» **PROMPT**:
Where a line below holds the string "section", copy that line.

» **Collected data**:

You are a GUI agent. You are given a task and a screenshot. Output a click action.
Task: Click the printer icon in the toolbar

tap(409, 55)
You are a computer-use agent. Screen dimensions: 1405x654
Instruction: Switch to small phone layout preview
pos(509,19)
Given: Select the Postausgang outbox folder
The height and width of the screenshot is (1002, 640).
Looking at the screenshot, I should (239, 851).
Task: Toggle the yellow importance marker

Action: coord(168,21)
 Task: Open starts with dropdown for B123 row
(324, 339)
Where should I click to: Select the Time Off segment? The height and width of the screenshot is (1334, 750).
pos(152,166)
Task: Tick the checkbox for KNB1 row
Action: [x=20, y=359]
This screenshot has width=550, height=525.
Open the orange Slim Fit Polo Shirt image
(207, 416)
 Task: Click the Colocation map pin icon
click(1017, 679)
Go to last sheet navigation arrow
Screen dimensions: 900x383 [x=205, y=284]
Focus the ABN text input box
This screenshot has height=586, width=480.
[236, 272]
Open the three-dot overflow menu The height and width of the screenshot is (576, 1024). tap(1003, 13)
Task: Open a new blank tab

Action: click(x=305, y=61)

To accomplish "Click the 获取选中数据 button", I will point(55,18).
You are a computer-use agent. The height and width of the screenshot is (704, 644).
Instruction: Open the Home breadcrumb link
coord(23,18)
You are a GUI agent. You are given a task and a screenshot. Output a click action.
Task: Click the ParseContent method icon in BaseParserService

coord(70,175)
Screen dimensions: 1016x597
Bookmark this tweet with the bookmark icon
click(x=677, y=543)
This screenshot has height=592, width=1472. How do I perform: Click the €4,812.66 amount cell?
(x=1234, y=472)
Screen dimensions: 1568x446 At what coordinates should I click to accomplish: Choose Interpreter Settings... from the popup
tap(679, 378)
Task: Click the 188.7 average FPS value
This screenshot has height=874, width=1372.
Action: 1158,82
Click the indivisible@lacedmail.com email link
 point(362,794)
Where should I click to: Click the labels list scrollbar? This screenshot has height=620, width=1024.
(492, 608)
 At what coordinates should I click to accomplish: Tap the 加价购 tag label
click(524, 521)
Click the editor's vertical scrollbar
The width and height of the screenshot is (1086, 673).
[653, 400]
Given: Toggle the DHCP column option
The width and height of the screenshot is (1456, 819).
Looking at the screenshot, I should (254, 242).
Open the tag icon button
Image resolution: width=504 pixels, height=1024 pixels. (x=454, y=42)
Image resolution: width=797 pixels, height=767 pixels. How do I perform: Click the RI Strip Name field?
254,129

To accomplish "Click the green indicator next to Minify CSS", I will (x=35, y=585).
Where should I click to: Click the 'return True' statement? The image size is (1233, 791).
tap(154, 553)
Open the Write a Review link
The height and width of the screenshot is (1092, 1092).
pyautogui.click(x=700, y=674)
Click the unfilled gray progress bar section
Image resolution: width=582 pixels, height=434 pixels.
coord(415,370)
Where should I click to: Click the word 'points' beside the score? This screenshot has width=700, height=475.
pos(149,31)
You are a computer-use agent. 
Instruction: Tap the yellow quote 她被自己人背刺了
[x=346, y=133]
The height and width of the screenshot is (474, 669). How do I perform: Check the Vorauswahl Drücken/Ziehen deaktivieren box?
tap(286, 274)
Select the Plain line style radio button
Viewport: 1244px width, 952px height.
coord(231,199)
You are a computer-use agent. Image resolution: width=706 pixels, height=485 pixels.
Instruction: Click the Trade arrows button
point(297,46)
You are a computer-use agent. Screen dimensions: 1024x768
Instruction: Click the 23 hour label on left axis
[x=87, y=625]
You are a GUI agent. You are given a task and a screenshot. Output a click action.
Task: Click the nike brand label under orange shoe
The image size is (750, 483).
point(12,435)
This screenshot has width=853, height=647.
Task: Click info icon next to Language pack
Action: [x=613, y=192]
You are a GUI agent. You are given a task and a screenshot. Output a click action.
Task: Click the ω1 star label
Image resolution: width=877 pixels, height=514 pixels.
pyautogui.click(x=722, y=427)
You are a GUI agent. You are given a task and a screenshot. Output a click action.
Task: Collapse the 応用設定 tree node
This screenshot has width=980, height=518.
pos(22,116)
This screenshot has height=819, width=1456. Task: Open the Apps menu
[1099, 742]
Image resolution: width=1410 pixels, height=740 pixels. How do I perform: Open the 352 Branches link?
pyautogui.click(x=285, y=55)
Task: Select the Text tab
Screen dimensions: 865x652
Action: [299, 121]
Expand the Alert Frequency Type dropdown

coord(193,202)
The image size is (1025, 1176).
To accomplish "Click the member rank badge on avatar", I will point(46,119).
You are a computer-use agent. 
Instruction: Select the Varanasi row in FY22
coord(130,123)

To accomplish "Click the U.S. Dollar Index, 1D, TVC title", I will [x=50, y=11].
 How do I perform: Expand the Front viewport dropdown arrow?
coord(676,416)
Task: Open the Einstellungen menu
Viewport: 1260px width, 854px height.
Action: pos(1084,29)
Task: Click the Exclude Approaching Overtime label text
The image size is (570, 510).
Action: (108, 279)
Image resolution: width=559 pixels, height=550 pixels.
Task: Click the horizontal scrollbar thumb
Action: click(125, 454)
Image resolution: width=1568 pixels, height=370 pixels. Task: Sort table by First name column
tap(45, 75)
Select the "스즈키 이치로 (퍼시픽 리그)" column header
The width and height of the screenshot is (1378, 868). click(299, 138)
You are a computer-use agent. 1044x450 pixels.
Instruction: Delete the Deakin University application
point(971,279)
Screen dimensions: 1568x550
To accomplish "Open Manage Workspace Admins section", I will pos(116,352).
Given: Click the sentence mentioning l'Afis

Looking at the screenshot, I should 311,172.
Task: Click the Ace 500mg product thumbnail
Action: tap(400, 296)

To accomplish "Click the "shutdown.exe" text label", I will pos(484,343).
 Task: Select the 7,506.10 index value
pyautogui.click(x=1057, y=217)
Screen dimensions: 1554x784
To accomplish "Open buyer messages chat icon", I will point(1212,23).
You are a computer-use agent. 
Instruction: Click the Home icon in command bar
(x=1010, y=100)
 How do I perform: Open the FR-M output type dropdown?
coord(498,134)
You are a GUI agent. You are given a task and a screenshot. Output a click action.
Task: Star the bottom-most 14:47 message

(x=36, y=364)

» **WRITTEN RESPONSE**:
Click the unfilled gray progress bar section
To accomplish "Open Manage Workspace Admins section", I will pos(116,352).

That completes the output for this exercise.